オノがいない部屋で一人何をするでもなく、オノが脱ぎ散らかしたパジャマをクッションにしてソファーに座りタバコを二本ばかし吸った。カーテンの隙間から日差しが帯になって、タバコの煙が見えた。

僕はバツが悪くなった。

それで少し窓を開けると削岩機がアスファルトを砕いていて、たまらずすぐに窓を閉めた。

東京は暇があると道路に穴をあけている。ガス管だか水道管だか知らないが、ことを終えるとまた埋めると思うと馬鹿なことしてるなと思った。それで何万人もおまんま代を稼いでいるのだから凄い。

余計頭に響いて、またしばらくじっとしていた。窓を閉め切ると、この部屋はとても静かだ。気密性が良かった。トイレのタンクに水が落ちていたのが止まった。そしたらカチカチと時計の針が鳴った。すると、僕の携帯電話が鳴った。

僕は今日、女と会う。

君に彼女をRとしか紹介できないことを僕は謝りたい。別に照れで隠したわけではない。Rの実名は花から来ていて、似合い、はまっている。Rはその花みたいにさっぱりしていた。それにとても綺麗だった。

それで僕も考えて他に似合う名前を探したが、見つけられなかった。他にどんな花を持ってきてもダメだった。その名前にはどれだけ女の子らしいものを持ってきても何か違って思えた。初めてその名前を聞いた時、あまりに古風な名前で今ではハイカラで、それを彼女は名前に負けないくらい凛と生きていた。あんな形のピースを他で埋めよう思うほうがどうかしている。

諦めてRと君に伝えることにした。
「部活なので七時からでもいいですか」とRは言った。僕は「じゃあ七時に新宿西口でいいかな」と送るとそれで決まった。

女の子はいつもこうで、いつだって予定でいっぱいだ。いつでもスケジュール帳を鞄に忍ばせ、見ないと分からなくなるくらいカラフルにカレンダーを埋めている。十年前から予約を入れないと会うのも難しい。世の中の女の子はきっと我が国の首相よりも分刻みで予定を立てているのだ。

それに比べ僕は七時まで時間があった、ぼさっとしてようと思ったが、昨日のジュンと居酒屋で食べたフライドポテトを最後に、それから何も食べていなかった。腹が減った。

オノの冷蔵庫を見たが、食べられそうなものはなかった。グリーンカールとトマトときゅうりしかなかった。あいつはきっとサラダしか食べないのだろう。朝から晩までサラダ。太ってしまったのはどうしてか、やはりあいつはうさぎだった。

僕はオノの家でぼさっとする予定を切り上げて随分早く新宿へ向かった。

靖国通りを歩いていると、看板が所々新しくなっていて、新宿が大きな継ぎ接ぎを着ているみたいでおかしかった。ネオン管はお役御免で全部LEDライトにでも変わってしまうのだろうか。
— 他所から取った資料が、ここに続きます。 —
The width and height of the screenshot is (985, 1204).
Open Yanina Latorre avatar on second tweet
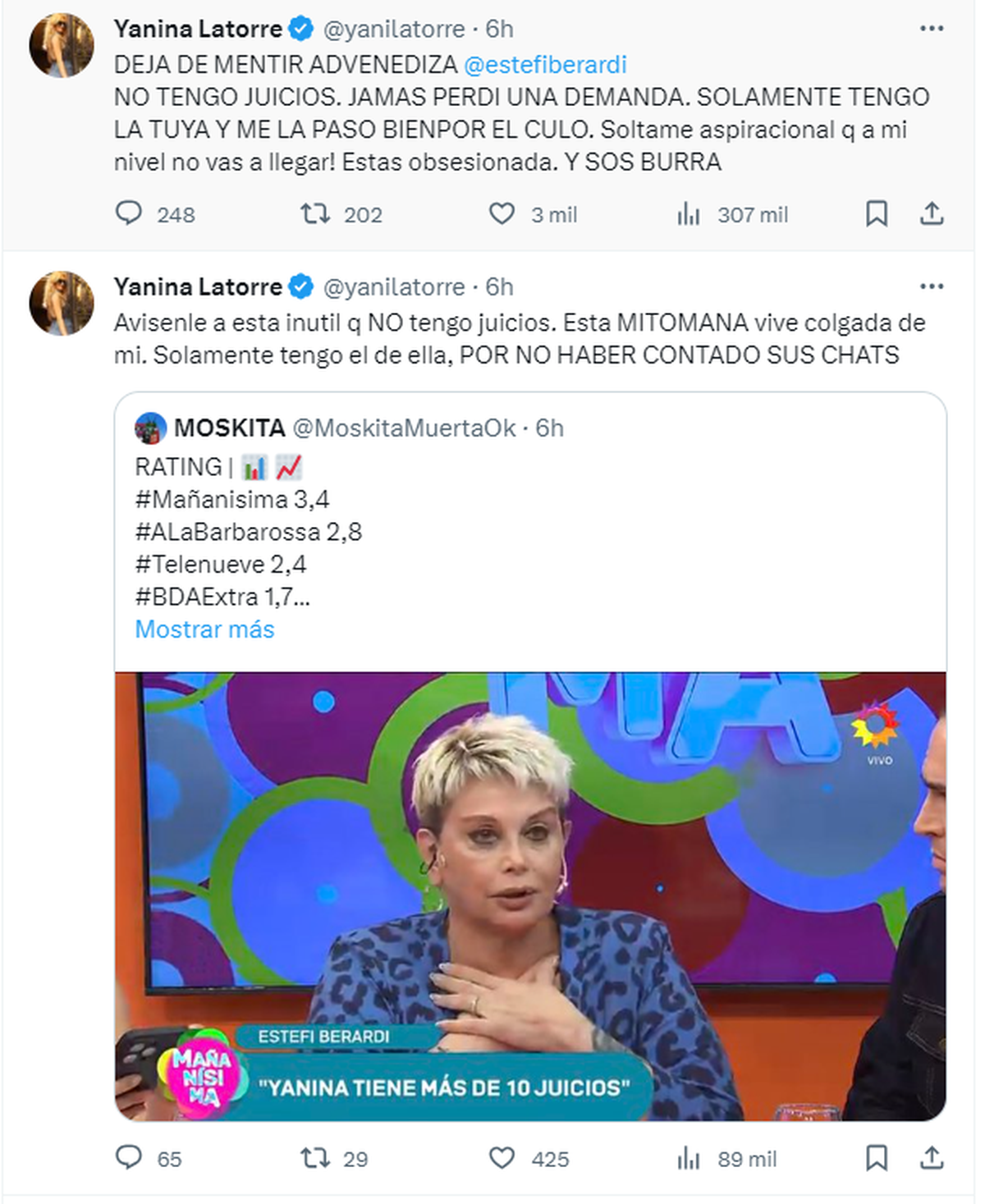62,303
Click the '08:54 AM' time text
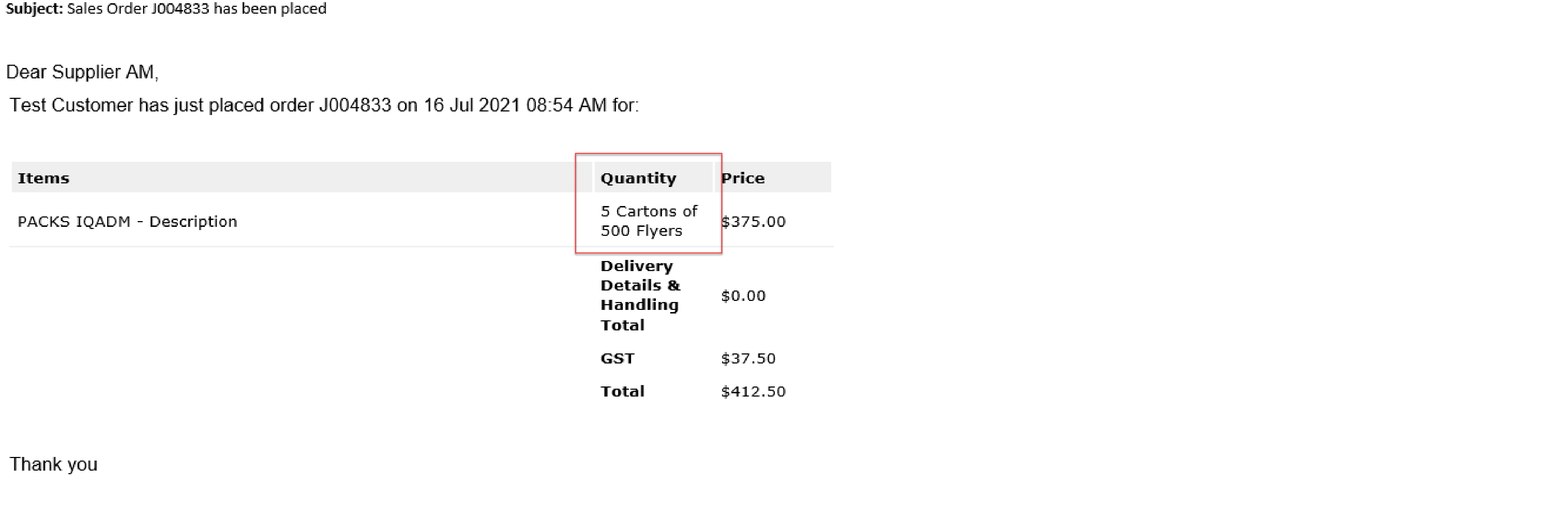Image resolution: width=1568 pixels, height=508 pixels. (x=566, y=105)
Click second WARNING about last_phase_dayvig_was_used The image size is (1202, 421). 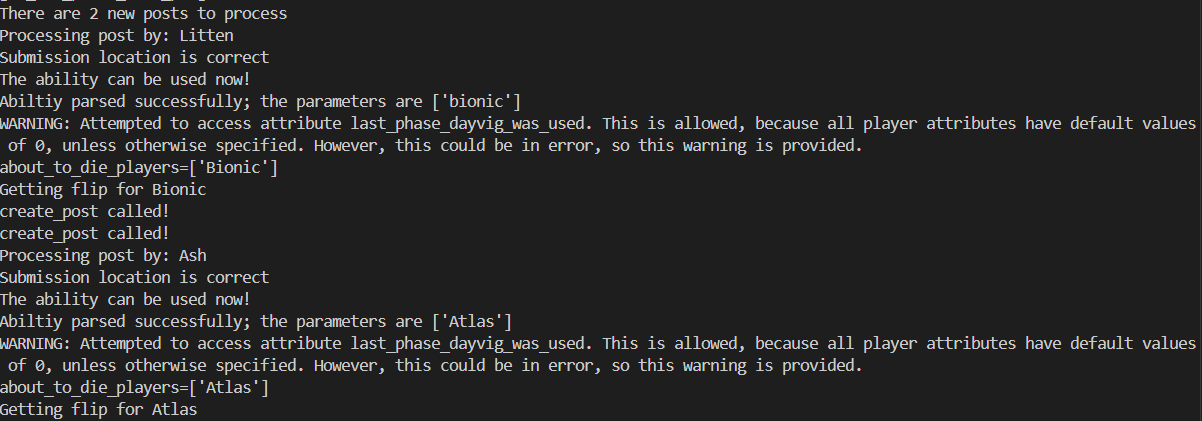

アルタのスクリーンは遠くからでも電球一粒が見えていたが、今では綺麗になっていた。東口の喫煙スペースは追いやられ、吸い殻だらけの広場は清掃され趣も何もなくなっていた。

ミッチェルと、この東口でタバコを吸いながら話したのを思い出した。

新宿はカラスが泣き始める頃、少しばかり白んで来る。ゲロゲロ吐きながら飲んだ居酒屋で朝を迎えた老若男女がJR東口のビルに吸い込まれ、スーツ姿のサラリーマンやオフィスレディは眠たい目を擦って兵隊みたいに出て来る。旧青梅街道のスクランブル交差点でそいつらが黒山の人だかりになってすれ違う。はたから見てるのが楽しかった。カラスがアホーと鳴き思わず笑った。

仕事終わりの僕とミッチェルは冴えてて、ミッチェルはよく彼が作った話を聞かせてくれた。星空に向かって駆ける青春の話や、彼の彼女を楽しませるために作った動物の話だったり、その動物は言葉を流暢に話し、想像するだけで可愛かった。

ちょうどこんな寒い時期だった。白い息とタバコの煙が一緒になってビル風がそれを持っていった。コートを突き抜けて芯まで冷えたが、そうしているのが楽しかった。

二人がもっと話そうと決まると近くの中華料理屋に入る。チープなところで、から揚げ定食とレモンハイを頼んだ。そこで今日もから揚げ定食とレモンハイを飲んでいた。

でも今日はすぐに出てしまった。あの時は昼過ぎになっても飲んだ、ただ今はダメだった。一人じゃ十分と持たなかった。

この日の僕はいつもと一味も二味も違っていた。

丁寧にしわを伸ばしてピンとしたシャツに丁寧に埃を取ったコートを羽織り、ブルガリの香水を付け、髪もちゃんとした。張り切りすぎて西口に着くのが早かった。

おかげでどこかで誰かが困ってるらしい演説を三十分も聞かされる羽目になった。僕は聞きたくなかったが、イヤホンも持っていなければ聞きたくないことをシャットアウトできる便利な耳も持っていなかった。嫌でも聞こえる。マイクを持ったおっさんは熱が入っていた。東京の寒空の下、彼も今すぐにでも火に当たりたいと思っているはずだった。それでもおっさんは演説を止めない。段々と空しく思えてきた。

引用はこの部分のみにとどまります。